[GIVEN INFORMATION]:

## start

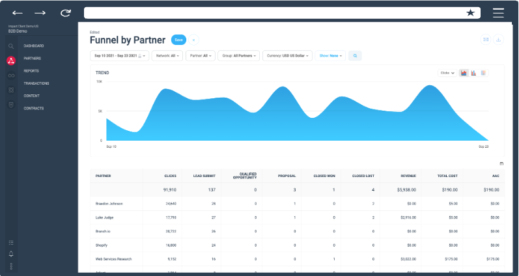The height and width of the screenshot is (276, 519).
Task: Bookmark page with the star icon
Action: [471, 13]
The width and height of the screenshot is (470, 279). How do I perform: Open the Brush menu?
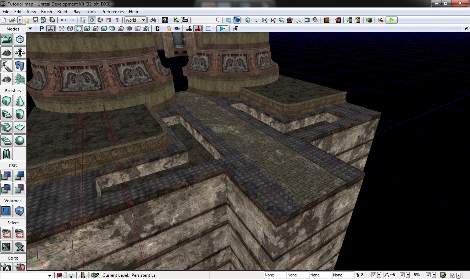47,12
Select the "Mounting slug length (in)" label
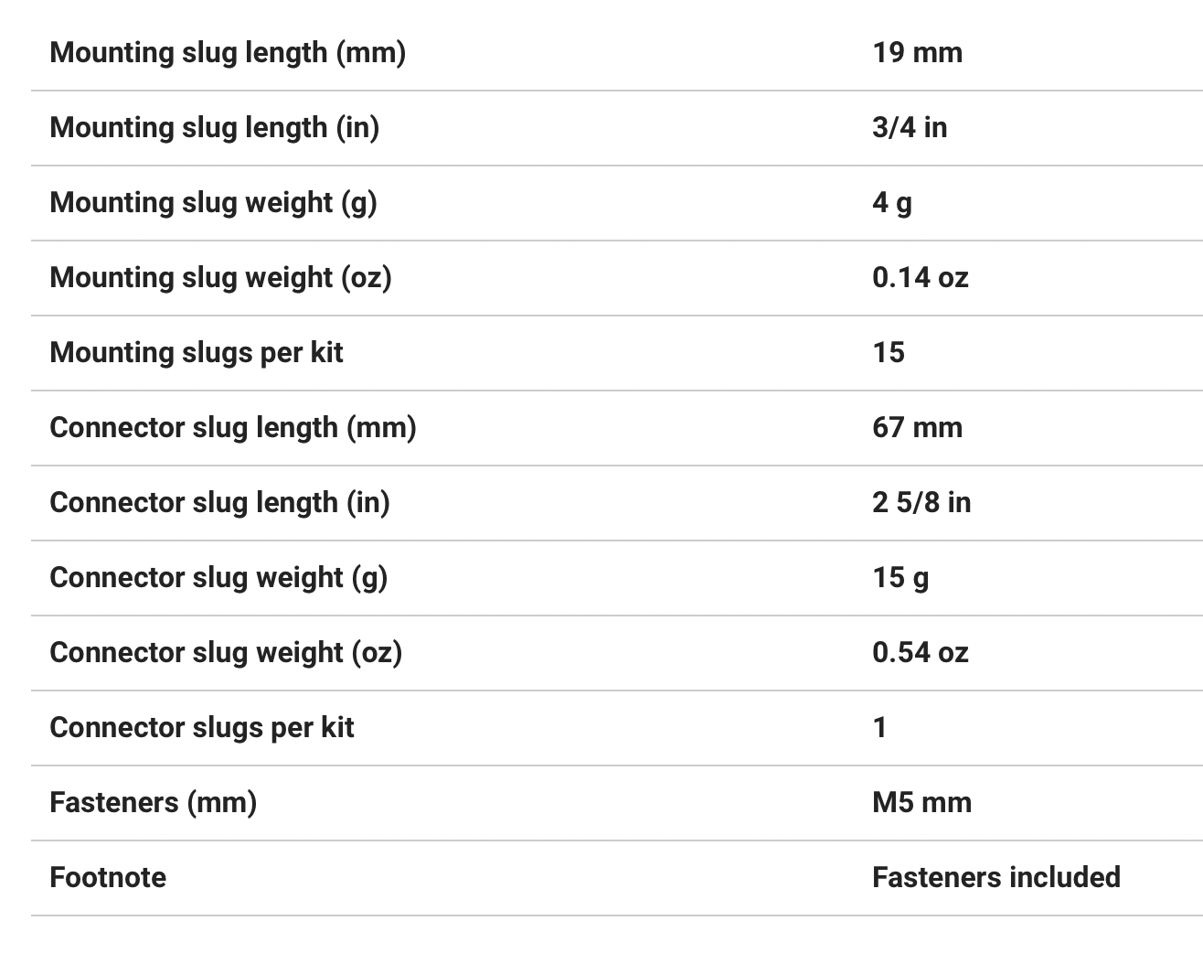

## end

[WHAT IS BEING ASKED]: Please go through all of the rows above again, swapping "Brush" for "Paint" and keeping everything else the same. Leave the pictures out of your answer.

[SOLUTION FOR THIS TASK]:
The height and width of the screenshot is (276, 519).
Task: Bookmark page with the star icon
Action: [471, 13]
The width and height of the screenshot is (470, 279). How do I perform: Open the Paint menu?
47,12
Select the "Mounting slug length (in)" label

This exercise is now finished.